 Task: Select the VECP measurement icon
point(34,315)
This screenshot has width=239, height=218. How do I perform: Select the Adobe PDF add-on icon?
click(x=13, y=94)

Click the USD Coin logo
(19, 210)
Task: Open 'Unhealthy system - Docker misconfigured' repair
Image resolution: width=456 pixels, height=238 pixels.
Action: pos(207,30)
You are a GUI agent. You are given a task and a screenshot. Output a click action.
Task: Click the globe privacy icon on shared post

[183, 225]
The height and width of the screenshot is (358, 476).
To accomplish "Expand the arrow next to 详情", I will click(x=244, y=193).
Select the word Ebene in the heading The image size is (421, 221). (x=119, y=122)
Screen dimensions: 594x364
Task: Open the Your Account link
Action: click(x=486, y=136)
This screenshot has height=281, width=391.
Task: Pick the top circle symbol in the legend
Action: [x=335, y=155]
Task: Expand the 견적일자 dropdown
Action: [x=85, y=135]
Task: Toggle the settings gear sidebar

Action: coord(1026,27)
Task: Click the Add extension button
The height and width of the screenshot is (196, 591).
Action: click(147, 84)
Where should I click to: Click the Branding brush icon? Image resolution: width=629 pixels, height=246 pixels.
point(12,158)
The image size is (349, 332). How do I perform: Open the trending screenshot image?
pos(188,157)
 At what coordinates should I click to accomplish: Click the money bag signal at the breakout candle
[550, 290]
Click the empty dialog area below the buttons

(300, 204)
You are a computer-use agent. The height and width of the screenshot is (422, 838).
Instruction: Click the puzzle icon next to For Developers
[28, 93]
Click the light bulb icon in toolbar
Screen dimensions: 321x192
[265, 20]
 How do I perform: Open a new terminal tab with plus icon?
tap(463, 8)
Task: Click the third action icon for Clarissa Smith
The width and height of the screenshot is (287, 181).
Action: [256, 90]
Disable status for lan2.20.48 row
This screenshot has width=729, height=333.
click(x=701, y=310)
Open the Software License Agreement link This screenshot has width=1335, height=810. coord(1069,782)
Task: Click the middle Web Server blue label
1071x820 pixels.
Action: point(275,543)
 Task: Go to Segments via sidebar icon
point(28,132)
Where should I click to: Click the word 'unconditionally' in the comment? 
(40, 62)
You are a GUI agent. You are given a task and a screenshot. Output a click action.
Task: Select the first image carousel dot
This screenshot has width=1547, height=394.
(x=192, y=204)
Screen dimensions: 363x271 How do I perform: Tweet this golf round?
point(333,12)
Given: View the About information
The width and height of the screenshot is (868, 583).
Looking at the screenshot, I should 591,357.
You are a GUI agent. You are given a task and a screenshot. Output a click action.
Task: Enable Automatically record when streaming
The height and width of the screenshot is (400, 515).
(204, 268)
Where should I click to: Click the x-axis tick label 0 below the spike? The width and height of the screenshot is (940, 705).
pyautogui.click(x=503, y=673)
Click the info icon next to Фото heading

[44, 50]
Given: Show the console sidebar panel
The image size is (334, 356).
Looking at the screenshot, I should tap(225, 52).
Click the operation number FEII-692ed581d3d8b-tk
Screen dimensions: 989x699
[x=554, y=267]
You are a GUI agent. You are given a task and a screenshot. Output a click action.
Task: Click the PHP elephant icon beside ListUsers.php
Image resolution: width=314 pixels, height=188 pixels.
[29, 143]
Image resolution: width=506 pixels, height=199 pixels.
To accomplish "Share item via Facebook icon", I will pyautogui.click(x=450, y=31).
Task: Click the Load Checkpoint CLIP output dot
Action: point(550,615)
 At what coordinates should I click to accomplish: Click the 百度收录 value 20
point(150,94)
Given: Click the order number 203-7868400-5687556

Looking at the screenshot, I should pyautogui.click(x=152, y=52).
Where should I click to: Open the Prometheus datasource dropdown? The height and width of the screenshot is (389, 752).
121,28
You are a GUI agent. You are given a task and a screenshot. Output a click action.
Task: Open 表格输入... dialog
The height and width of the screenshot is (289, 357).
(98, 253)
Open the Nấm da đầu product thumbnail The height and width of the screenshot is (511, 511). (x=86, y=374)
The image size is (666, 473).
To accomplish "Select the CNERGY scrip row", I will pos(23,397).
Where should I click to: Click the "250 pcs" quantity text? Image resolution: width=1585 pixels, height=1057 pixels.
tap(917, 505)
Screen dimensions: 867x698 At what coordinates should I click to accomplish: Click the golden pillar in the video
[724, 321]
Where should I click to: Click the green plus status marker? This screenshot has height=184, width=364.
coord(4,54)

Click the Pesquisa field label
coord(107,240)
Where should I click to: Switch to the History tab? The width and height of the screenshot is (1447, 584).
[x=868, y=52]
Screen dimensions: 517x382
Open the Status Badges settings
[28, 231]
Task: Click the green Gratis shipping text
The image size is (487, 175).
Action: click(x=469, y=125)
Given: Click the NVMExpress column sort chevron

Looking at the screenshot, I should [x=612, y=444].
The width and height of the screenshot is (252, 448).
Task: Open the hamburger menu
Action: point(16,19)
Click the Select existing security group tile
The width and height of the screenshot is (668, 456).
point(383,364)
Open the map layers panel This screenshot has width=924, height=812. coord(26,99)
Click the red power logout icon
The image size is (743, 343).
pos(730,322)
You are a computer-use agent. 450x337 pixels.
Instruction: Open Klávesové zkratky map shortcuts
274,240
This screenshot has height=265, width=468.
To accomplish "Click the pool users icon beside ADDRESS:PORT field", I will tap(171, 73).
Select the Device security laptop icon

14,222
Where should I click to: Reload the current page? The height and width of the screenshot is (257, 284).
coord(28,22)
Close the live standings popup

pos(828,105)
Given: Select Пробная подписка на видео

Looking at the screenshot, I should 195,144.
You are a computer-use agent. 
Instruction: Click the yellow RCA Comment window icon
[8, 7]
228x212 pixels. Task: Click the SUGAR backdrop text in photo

**What needs to be done**.
After the last line of the data, restate all the entries verbatim.

**Expected output**.
 Task: Select the VECP measurement icon
point(34,315)
This screenshot has width=239, height=218. How do I perform: Select the Adobe PDF add-on icon?
click(x=13, y=94)

Click the USD Coin logo
(19, 210)
Task: Open 'Unhealthy system - Docker misconfigured' repair
Image resolution: width=456 pixels, height=238 pixels.
Action: pos(207,30)
You are a GUI agent. You are given a task and a screenshot. Output a click action.
Task: Click the globe privacy icon on shared post

[183, 225]
The height and width of the screenshot is (358, 476).
To accomplish "Expand the arrow next to 详情", I will click(x=244, y=193).
Select the word Ebene in the heading The image size is (421, 221). (x=119, y=122)
Screen dimensions: 594x364
Task: Open the Your Account link
Action: click(x=486, y=136)
This screenshot has height=281, width=391.
Task: Pick the top circle symbol in the legend
Action: [x=335, y=155]
Task: Expand the 견적일자 dropdown
Action: [x=85, y=135]
Task: Toggle the settings gear sidebar

Action: coord(1026,27)
Task: Click the Add extension button
The height and width of the screenshot is (196, 591).
Action: click(147, 84)
Where should I click to: Click the Branding brush icon? Image resolution: width=629 pixels, height=246 pixels.
point(12,158)
The image size is (349, 332). How do I perform: Open the trending screenshot image?
pos(188,157)
 At what coordinates should I click to accomplish: Click the money bag signal at the breakout candle
[550, 290]
Click the empty dialog area below the buttons

(300, 204)
You are a computer-use agent. The height and width of the screenshot is (422, 838).
Instruction: Click the puzzle icon next to For Developers
[28, 93]
Click the light bulb icon in toolbar
Screen dimensions: 321x192
[265, 20]
 How do I perform: Open a new terminal tab with plus icon?
tap(463, 8)
Task: Click the third action icon for Clarissa Smith
The width and height of the screenshot is (287, 181).
Action: [256, 90]
Disable status for lan2.20.48 row
This screenshot has width=729, height=333.
click(x=701, y=310)
Open the Software License Agreement link This screenshot has width=1335, height=810. coord(1069,782)
Task: Click the middle Web Server blue label
1071x820 pixels.
Action: point(275,543)
 Task: Go to Segments via sidebar icon
point(28,132)
Where should I click to: Click the word 'unconditionally' in the comment? 
(40, 62)
You are a GUI agent. You are given a task and a screenshot. Output a click action.
Task: Select the first image carousel dot
This screenshot has width=1547, height=394.
(x=192, y=204)
Screen dimensions: 363x271 How do I perform: Tweet this golf round?
point(333,12)
Given: View the About information
The width and height of the screenshot is (868, 583).
Looking at the screenshot, I should 591,357.
You are a GUI agent. You are given a task and a screenshot. Output a click action.
Task: Enable Automatically record when streaming
The height and width of the screenshot is (400, 515).
(204, 268)
Where should I click to: Click the x-axis tick label 0 below the spike? The width and height of the screenshot is (940, 705).
pyautogui.click(x=503, y=673)
Click the info icon next to Фото heading

[44, 50]
Given: Show the console sidebar panel
The image size is (334, 356).
Looking at the screenshot, I should tap(225, 52).
Click the operation number FEII-692ed581d3d8b-tk
Screen dimensions: 989x699
[x=554, y=267]
You are a GUI agent. You are given a task and a screenshot. Output a click action.
Task: Click the PHP elephant icon beside ListUsers.php
Image resolution: width=314 pixels, height=188 pixels.
[29, 143]
Image resolution: width=506 pixels, height=199 pixels.
To accomplish "Share item via Facebook icon", I will pyautogui.click(x=450, y=31).
Task: Click the Load Checkpoint CLIP output dot
Action: point(550,615)
 At what coordinates should I click to accomplish: Click the 百度收录 value 20
point(150,94)
Given: Click the order number 203-7868400-5687556

Looking at the screenshot, I should pyautogui.click(x=152, y=52).
Where should I click to: Open the Prometheus datasource dropdown? The height and width of the screenshot is (389, 752).
121,28
You are a GUI agent. You are given a task and a screenshot. Output a click action.
Task: Open 表格输入... dialog
The height and width of the screenshot is (289, 357).
(98, 253)
Open the Nấm da đầu product thumbnail The height and width of the screenshot is (511, 511). (x=86, y=374)
The image size is (666, 473).
To accomplish "Select the CNERGY scrip row", I will pos(23,397).
Where should I click to: Click the "250 pcs" quantity text? Image resolution: width=1585 pixels, height=1057 pixels.
tap(917, 505)
Screen dimensions: 867x698 At what coordinates should I click to accomplish: Click the golden pillar in the video
[724, 321]
Where should I click to: Click the green plus status marker? This screenshot has height=184, width=364.
coord(4,54)

Click the Pesquisa field label
coord(107,240)
Where should I click to: Switch to the History tab? The width and height of the screenshot is (1447, 584).
[x=868, y=52]
Screen dimensions: 517x382
Open the Status Badges settings
[28, 231]
Task: Click the green Gratis shipping text
The image size is (487, 175).
Action: click(x=469, y=125)
Given: Click the NVMExpress column sort chevron

Looking at the screenshot, I should [x=612, y=444].
The width and height of the screenshot is (252, 448).
Task: Open the hamburger menu
Action: point(16,19)
Click the Select existing security group tile
The width and height of the screenshot is (668, 456).
point(383,364)
Open the map layers panel This screenshot has width=924, height=812. coord(26,99)
Click the red power logout icon
The image size is (743, 343).
pos(730,322)
You are a computer-use agent. 450x337 pixels.
Instruction: Open Klávesové zkratky map shortcuts
274,240
This screenshot has height=265, width=468.
To accomplish "Click the pool users icon beside ADDRESS:PORT field", I will tap(171, 73).
Select the Device security laptop icon

14,222
Where should I click to: Reload the current page? The height and width of the screenshot is (257, 284).
coord(28,22)
Close the live standings popup

pos(828,105)
Given: Select Пробная подписка на видео

Looking at the screenshot, I should 195,144.
You are a computer-use agent. 
Instruction: Click the yellow RCA Comment window icon
[8, 7]
228x212 pixels. Task: Click the SUGAR backdrop text in photo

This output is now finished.